[Opening Record excerpts section]
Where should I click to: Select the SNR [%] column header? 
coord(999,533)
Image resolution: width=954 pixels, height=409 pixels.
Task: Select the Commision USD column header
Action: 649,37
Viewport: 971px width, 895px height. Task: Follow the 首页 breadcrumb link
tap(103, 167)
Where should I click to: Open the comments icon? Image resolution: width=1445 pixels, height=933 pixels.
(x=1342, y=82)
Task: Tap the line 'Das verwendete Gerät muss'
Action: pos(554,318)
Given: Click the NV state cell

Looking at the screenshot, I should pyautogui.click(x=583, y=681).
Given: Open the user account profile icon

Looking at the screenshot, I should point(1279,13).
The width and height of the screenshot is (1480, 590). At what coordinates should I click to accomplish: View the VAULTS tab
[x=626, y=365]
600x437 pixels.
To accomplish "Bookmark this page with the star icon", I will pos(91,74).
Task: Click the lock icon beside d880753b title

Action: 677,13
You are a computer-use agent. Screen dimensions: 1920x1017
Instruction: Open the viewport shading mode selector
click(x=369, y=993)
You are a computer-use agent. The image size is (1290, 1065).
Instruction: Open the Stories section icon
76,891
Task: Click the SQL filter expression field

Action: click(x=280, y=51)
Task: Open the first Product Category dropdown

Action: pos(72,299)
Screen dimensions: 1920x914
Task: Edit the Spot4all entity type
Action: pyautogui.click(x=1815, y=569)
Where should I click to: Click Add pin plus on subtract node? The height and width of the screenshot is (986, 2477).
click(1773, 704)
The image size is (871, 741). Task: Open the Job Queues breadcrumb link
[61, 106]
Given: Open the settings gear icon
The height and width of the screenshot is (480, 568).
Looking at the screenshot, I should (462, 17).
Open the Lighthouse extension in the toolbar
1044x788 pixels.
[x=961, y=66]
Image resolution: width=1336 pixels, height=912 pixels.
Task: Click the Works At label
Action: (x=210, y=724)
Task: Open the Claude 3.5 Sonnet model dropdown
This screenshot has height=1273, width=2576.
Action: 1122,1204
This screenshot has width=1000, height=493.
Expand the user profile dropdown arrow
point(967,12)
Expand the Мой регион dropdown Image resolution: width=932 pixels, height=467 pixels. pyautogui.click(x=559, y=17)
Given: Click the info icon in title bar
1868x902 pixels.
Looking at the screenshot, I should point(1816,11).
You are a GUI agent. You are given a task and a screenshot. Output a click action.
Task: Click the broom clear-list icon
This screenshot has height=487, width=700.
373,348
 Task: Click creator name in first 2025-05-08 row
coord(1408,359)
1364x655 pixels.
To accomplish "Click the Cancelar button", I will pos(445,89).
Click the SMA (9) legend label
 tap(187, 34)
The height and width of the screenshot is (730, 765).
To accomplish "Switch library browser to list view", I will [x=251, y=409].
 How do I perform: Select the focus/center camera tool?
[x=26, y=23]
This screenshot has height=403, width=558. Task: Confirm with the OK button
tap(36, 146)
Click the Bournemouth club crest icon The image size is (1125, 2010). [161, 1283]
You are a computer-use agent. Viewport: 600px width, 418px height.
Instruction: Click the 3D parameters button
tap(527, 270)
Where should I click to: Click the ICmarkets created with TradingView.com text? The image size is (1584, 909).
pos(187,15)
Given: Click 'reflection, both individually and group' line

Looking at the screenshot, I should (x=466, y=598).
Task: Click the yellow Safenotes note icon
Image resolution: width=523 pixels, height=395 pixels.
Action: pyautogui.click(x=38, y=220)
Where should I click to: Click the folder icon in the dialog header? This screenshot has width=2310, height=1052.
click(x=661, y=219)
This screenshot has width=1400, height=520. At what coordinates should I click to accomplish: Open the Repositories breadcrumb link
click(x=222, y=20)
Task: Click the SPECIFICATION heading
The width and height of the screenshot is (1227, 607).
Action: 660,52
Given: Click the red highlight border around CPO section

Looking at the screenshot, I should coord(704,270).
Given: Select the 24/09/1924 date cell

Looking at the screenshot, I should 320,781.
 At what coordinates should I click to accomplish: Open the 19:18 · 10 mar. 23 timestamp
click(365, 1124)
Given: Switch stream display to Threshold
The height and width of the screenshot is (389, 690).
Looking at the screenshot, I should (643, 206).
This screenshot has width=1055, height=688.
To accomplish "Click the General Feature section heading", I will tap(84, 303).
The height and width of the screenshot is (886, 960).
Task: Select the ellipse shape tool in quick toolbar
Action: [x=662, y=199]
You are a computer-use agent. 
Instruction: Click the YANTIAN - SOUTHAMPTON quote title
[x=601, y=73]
[Closing Record excerpts section]
▸ What you should do
Report, for the data above, every line in which the string "Switch" appears.

▸ Response below
To accomplish "Switch library browser to list view", I will [x=251, y=409].
Given: Switch stream display to Threshold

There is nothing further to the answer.